The fun part is that you could see what they did as "just configuring their tool", so it would be called "infrastructure as code", or "configuration as code". Oh my did we just reinvent (again) the wheel ?
In the end, it's all data
In the end, code is data, as much as pixel colors are. Before using electricity or magnetism, we stored programs in punched cards, exactly as we did before for music and images. And the only difference between them was "what these holes in the card mean".
Data is nothing without someone to give it a meaning. And I say someone because we are the ones giving meaning to things, not the computer. We also built computers using our own logic system. Since we are the ones saying what are things, and we like double meanings, of course bits and bytes can also have double meaning !
Disguised programs
Because of the polysemic nature of language, you can hide a program in a chunk of normaly "inert" data. Like an image, or simple ASCII text. I'll show some example of that.
PDF and ZIP
There is a tool called truepolyglot that allows you to create PDF files that are also ZIP files (and vice versa). Ok, these file formats do not describe programs... Or do they ? You can run DOOM in a PDF file, so imagine your totaly legit ZIP file suddenly running DOOM just because you renamed it PDF. Weird, but possible, just because you decided to look at the data in a different angle.
More examples
Look at this 100% printable ASCII text:
‘ PYj0X40HP [ j0X0Y50AO0YO0Y ‘0
Aa0Ya0Ab0Yi0Aj0Yj0Ak0Ym0YnrII0Y70A80Y80A90Y
=0Y >0 YGQZOyI &t < j0X40P [2 YIC ? ,42 AJ@$ <? ’20 ’
wBIj0X40P [2 YJC2AK@ ? ,6$?0 ’ wBJBBAAAuAa5he4 ‘i/
DZ2Fu4XR5gA7f ‘; u ?4} V8Mo5XU5Xg / Sx5XR7f ‘5
gO4DV7f ‘; u ?: @e : KC4XV7f ‘; u ?: @e3LU4XV7f ‘; u ?4 dX
: CA8Mo2 ~ L7@H6fx :? J5_n1 |r5 ‘ g1 | a5dm7fb3EH ;
jL7AO &
There is no extended ASCII, no UTF-8 multi-byte codepoint... not even a single control byte ! Good old plain text.
Well, this exact sequence of printable ASCII bytes is also, in the language of x86 CPUs, a shellcode.
Before 2008, we could also upload GIF files that were in fact JAR (An attack called GIFAR) in order to upload and execute Java code in websites that allowed you to upload images.
In fact, many arbitrary code execution attacks involve polyglot data at some point.

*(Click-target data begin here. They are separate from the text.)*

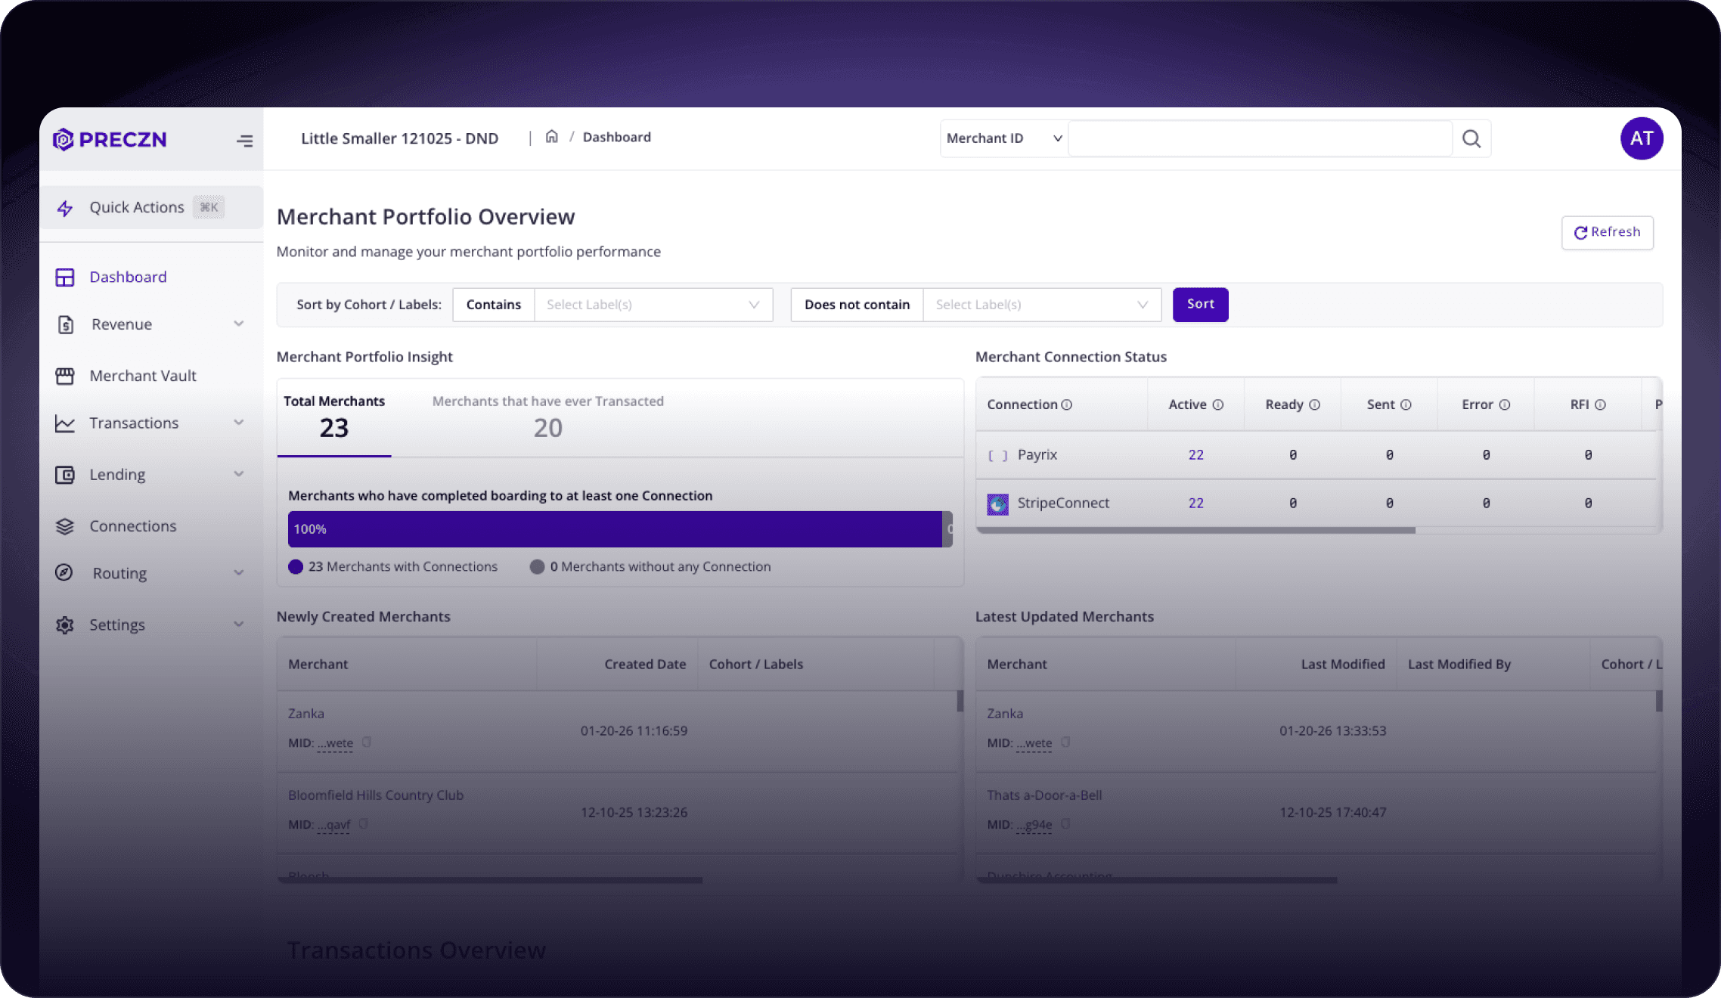Click the Connections layers icon
1721x998 pixels.
point(65,526)
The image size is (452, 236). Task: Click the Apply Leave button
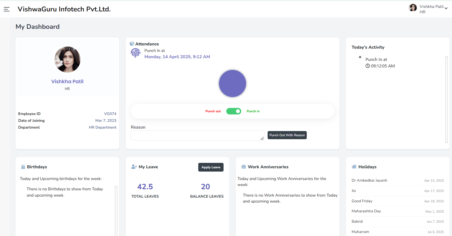[211, 167]
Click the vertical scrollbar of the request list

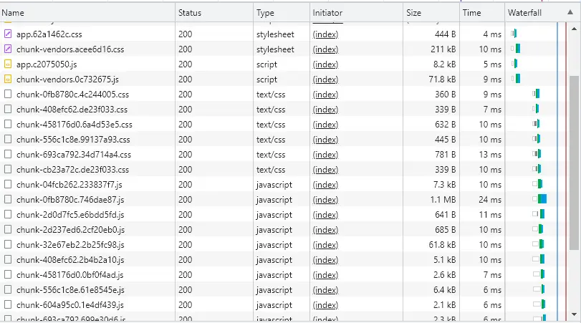pyautogui.click(x=574, y=143)
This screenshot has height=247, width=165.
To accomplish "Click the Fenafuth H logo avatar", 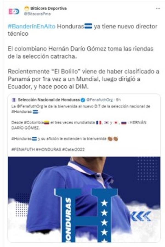I will (14, 100).
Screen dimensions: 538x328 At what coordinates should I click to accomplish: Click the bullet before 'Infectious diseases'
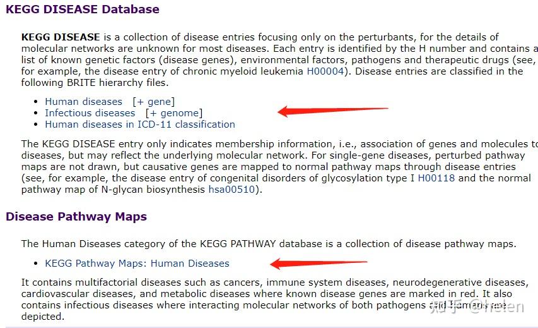click(x=36, y=114)
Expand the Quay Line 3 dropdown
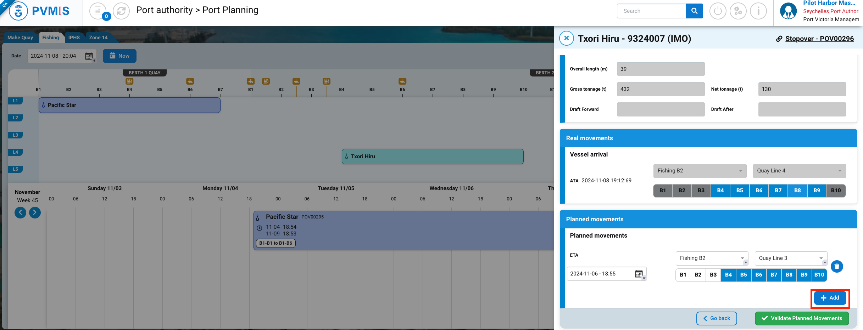The width and height of the screenshot is (863, 330). click(791, 258)
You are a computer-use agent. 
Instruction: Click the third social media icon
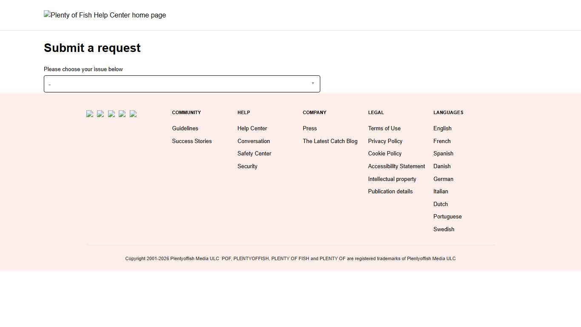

The malicious code is hidden in a file, and it exploits vulnerabilities of the softwares that normaly correctly read the files to inject code and execute it.
So what, anything that is data with meaning is a program ?
The answer is more like "It's up to you!". Because the question is not interesting, it does not help understanding differences between things. A program is just some data that tells the computer what to do. But the "what to do" is decided by us. If we decide it's meaningless garbage, then the computer will do nothing with it.
What really matters
Be precise when you talk about things, use terms with clear definitions. We can reason about paradigms:
- procedural
- imperative
- functional
- declarative
- object oriented...
We can reason about usage:
- query data
- detect regular expression patterns
- do a lot of maths
- program a microcontroler
- describe an image using curves
- configure your http server...
All of these can be seen as programming, when doing them we express things in a language that is understandable by the computer (or more precisely: that a program can translate to the computer).
So stop being an elitist.
The only reason someone would try to differentiate programming from non-programming languages or activities is to separate people who program and people who "just write data". Because "programming" is considered a valuable job, while just feeding data to the machine is not (after all, we have GPT and other LLMs now, don't we ?).
But as we saw, processes and data are dual, you can represent data by "how to produce it" (e.g. procedural generation), and you can represent a process by what input (data) gives what output (still data).
In the end, a letter to santa really is a program.